The Tupolev landing at Irkutsk had made death seem close. Hours later, my spirit was blank and I still felt nauseous. Along the roadside, arrangements of dirty plastic flowers com memorated fatal car wrecks. The bereaved had bandaged the trees around each shrine with rags, shamanist prayer ribbons. Did these dirty scraps appease the spirits of the dead for the insult of a pointless end?

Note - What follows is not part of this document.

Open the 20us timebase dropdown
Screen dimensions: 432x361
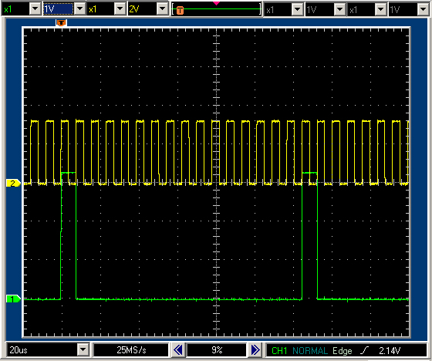point(83,350)
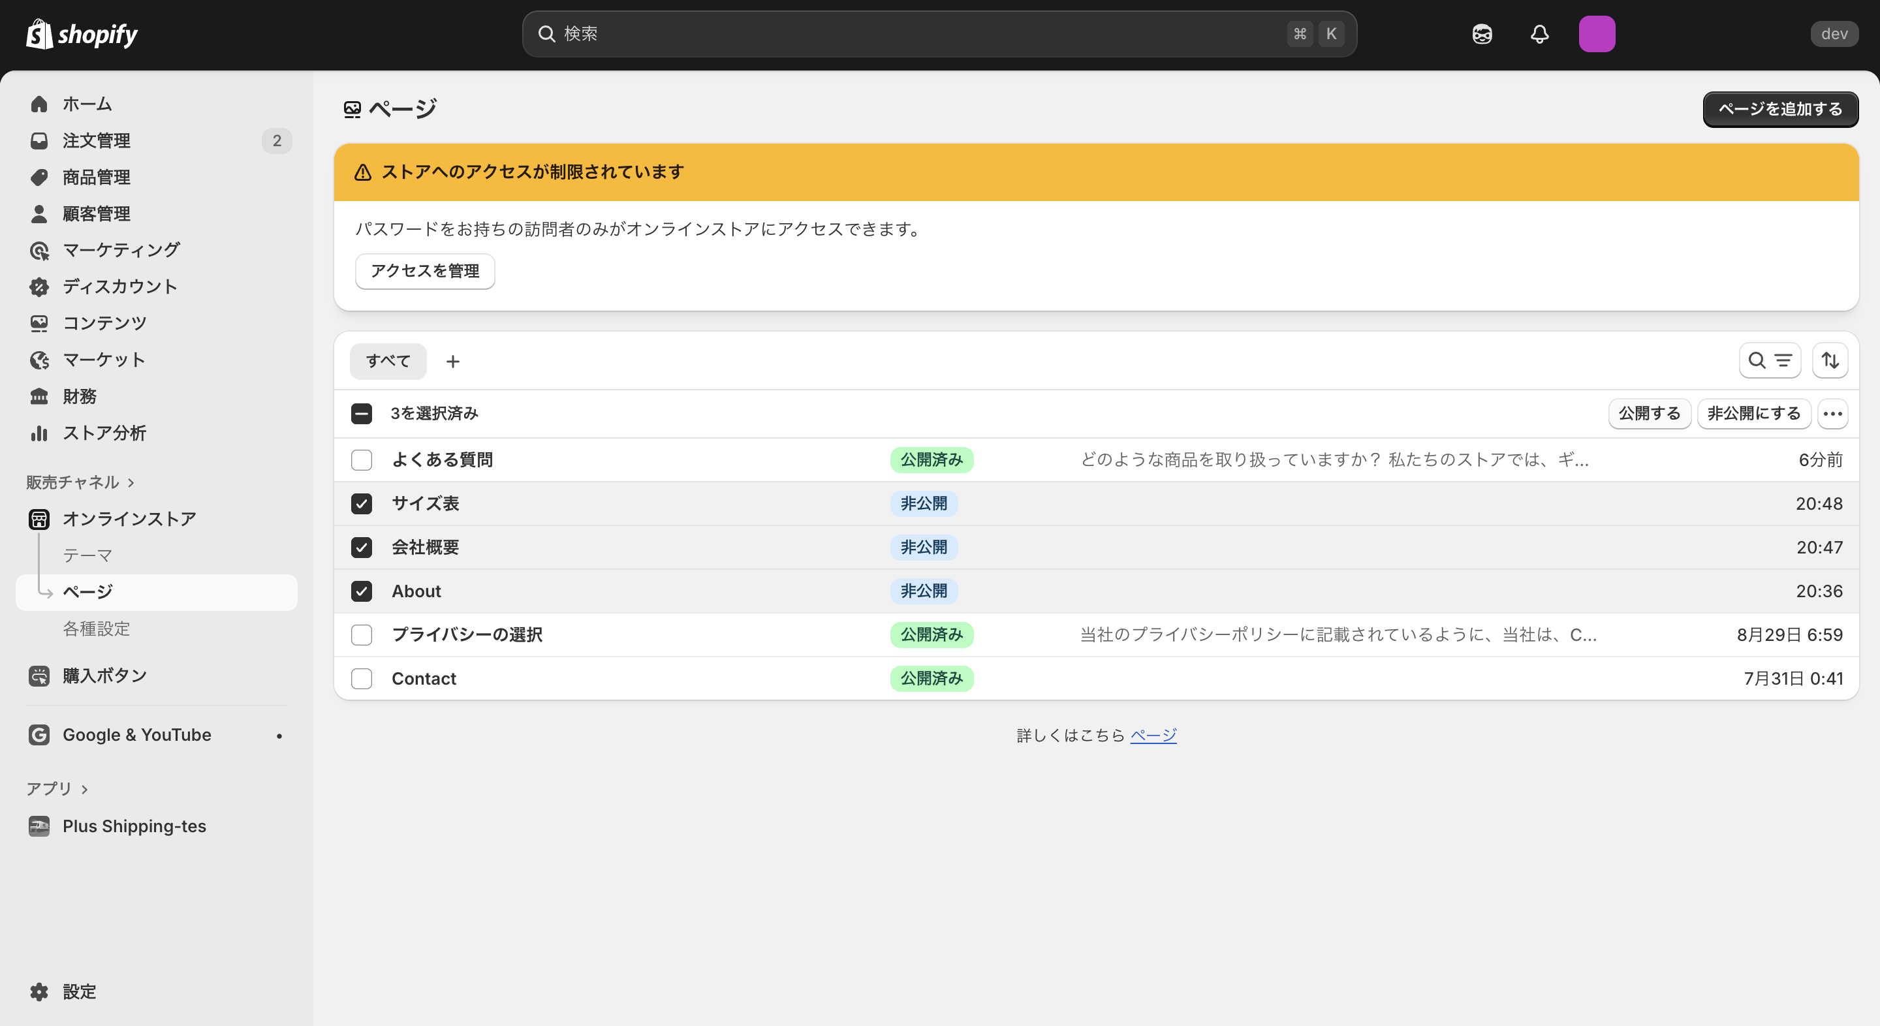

In the Baikal region, which Chekhov crossed on his way to visit the penal colonies on Sakhalin, he found all the landscapes he loved: the Caucasus, Zvenigorod, the Don. ‘Get the prosecutor to send you here,’ he wrote home, signing himself ‘your Asiatic brother’. He complained that Siberia was just too spacious to fit into a letter; it was a place to be felt rather than seen. After Zun Morino, where the land flattens out and the snow-covered peaks of the Sayan come into view, the arrhythmic wheezing of the Zhiguli calmed at last, the mid-morning sun warmed my face, and my eyes closed gratefully on the changing view.